(Stored data)
*** Block opens ***

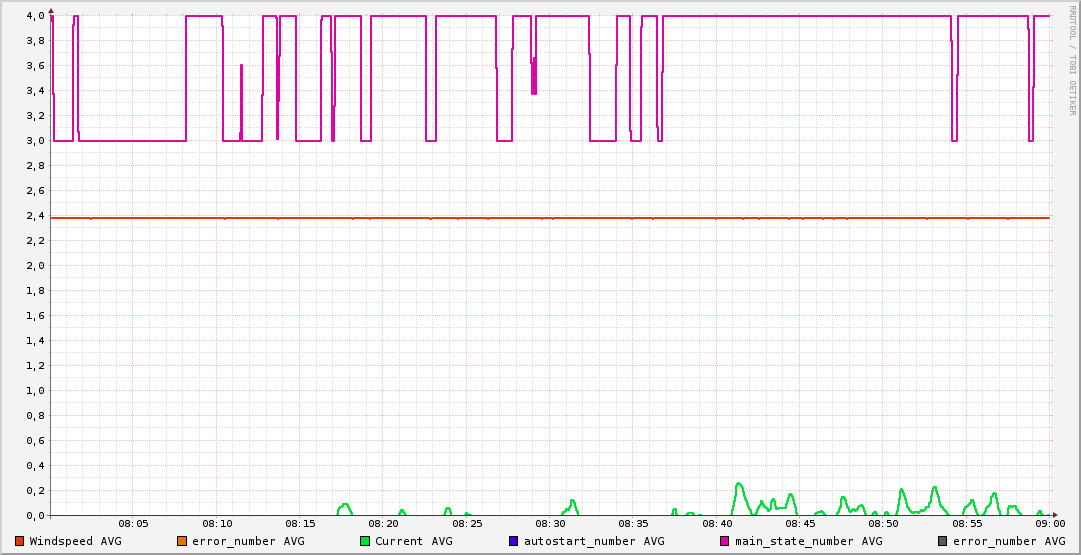Click the 08:45 time axis label
The width and height of the screenshot is (1081, 555).
click(801, 524)
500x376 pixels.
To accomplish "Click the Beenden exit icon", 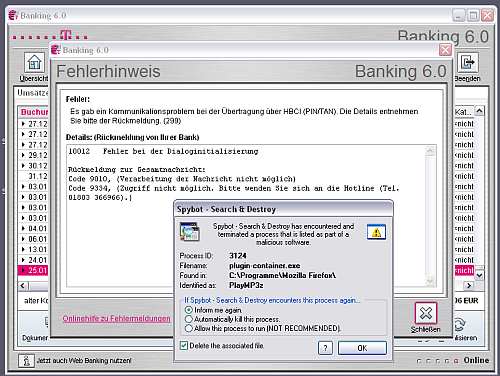I will tap(467, 62).
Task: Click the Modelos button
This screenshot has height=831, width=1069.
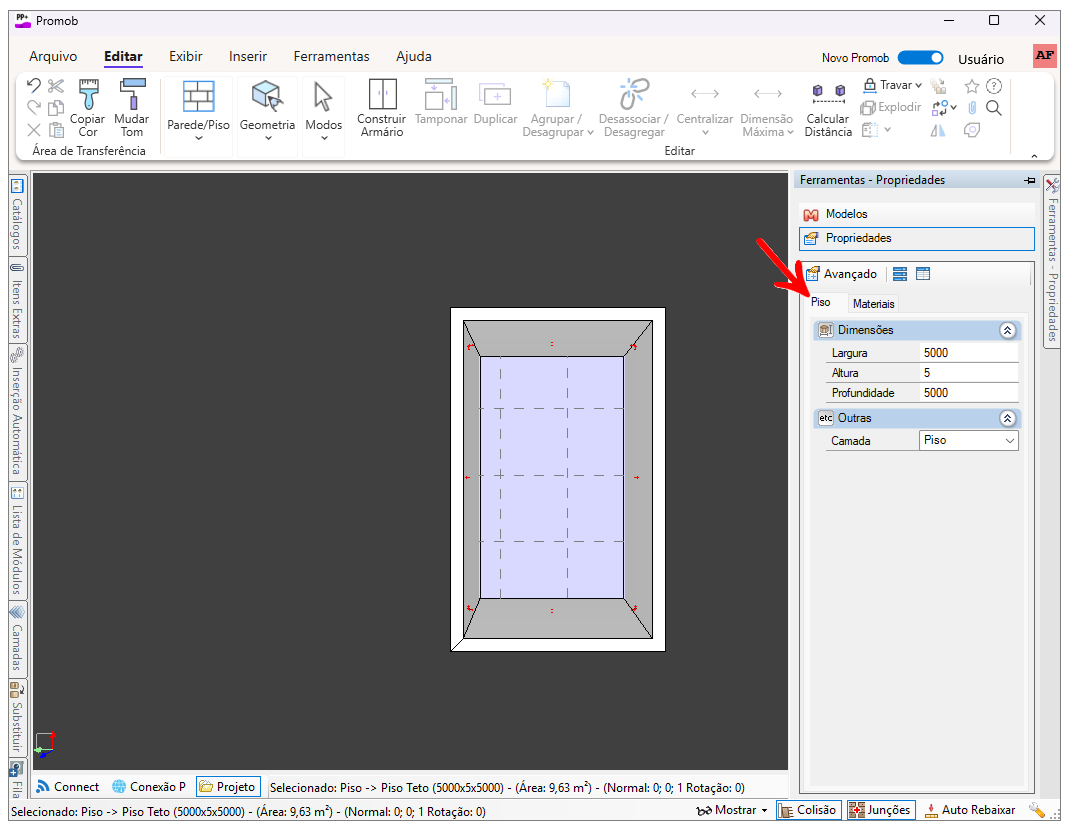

*** Block closes ***

The last line of the entries marks the end, and the line with "Task: Click the Modelos button" marks the start. Output exactly those two lines and every line between them, nothing else, with the pictures left out.

__Solution to this problem__.
Task: Click the Modelos button
This screenshot has height=831, width=1069.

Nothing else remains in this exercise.